Top of Excerpted data
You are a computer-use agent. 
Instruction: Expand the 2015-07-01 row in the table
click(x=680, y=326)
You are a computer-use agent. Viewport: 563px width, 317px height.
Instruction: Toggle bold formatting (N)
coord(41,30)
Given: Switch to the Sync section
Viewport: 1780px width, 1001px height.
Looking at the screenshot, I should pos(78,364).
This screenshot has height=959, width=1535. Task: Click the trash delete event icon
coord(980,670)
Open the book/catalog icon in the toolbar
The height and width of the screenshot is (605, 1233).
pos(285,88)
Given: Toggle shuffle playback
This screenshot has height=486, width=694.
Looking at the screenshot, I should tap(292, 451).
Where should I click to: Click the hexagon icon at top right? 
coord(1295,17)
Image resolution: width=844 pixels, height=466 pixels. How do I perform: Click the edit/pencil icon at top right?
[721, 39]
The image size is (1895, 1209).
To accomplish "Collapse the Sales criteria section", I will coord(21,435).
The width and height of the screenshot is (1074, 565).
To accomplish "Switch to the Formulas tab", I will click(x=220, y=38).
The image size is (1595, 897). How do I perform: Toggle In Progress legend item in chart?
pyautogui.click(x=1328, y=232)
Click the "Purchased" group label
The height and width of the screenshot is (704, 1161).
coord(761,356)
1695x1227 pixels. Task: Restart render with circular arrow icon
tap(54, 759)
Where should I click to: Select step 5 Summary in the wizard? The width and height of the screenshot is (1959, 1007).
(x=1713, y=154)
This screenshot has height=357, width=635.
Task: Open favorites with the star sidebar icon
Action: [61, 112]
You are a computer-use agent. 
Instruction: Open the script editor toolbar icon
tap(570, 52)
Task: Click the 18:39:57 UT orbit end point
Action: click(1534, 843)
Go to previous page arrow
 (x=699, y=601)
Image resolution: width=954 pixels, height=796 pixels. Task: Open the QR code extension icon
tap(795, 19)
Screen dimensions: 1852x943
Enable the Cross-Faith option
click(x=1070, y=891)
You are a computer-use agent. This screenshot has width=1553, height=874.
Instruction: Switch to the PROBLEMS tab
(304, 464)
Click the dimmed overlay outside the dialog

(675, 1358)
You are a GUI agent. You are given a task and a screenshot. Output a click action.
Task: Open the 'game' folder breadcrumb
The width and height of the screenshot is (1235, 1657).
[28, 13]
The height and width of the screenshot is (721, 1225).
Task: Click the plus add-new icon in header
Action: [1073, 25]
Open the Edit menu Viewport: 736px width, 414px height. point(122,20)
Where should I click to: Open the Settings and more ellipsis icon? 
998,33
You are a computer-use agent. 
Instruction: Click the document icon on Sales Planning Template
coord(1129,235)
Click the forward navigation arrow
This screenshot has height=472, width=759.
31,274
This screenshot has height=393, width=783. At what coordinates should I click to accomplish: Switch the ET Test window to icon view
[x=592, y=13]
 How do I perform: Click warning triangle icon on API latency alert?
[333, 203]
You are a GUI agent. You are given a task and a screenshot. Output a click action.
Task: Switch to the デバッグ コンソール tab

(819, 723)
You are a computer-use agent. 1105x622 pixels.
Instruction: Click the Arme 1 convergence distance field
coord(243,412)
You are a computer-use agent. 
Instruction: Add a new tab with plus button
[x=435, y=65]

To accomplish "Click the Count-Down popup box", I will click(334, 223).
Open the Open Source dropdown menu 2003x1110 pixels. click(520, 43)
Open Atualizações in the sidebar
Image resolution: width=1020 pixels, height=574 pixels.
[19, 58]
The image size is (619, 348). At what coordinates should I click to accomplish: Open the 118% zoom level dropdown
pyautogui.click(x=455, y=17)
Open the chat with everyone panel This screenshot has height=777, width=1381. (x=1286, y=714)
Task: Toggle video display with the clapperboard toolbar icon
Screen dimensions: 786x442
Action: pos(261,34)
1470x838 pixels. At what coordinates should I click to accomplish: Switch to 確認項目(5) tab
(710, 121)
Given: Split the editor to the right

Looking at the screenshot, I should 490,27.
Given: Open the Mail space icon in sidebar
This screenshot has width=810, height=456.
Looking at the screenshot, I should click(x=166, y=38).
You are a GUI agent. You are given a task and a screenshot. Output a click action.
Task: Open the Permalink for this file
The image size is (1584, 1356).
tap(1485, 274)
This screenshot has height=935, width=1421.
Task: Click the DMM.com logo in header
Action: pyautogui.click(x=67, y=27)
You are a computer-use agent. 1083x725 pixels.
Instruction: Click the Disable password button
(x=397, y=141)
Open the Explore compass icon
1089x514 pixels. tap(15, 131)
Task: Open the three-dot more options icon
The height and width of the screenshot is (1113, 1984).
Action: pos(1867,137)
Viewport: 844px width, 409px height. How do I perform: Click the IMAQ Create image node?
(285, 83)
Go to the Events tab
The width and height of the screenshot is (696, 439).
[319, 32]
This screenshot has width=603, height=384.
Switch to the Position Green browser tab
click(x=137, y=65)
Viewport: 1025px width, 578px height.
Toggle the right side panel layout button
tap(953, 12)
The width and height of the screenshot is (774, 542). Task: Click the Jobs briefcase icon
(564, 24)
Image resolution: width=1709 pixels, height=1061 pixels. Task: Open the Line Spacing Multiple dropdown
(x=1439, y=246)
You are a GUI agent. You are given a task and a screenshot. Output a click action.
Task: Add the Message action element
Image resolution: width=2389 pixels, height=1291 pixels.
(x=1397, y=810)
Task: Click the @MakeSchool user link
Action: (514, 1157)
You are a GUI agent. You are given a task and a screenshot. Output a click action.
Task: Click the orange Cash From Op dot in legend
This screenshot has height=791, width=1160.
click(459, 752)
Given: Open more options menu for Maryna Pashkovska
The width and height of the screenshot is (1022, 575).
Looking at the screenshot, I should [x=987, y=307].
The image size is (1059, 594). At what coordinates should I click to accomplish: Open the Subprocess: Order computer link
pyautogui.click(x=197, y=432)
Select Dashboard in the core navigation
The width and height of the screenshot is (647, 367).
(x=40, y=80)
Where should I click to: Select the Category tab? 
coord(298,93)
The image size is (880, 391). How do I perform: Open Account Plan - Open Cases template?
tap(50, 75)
Bottom of Excerpted data
- [Goal of the exercise]
Count every line above that includes the string "navigation", and answer with the count only.

- [Output for this exercise]
2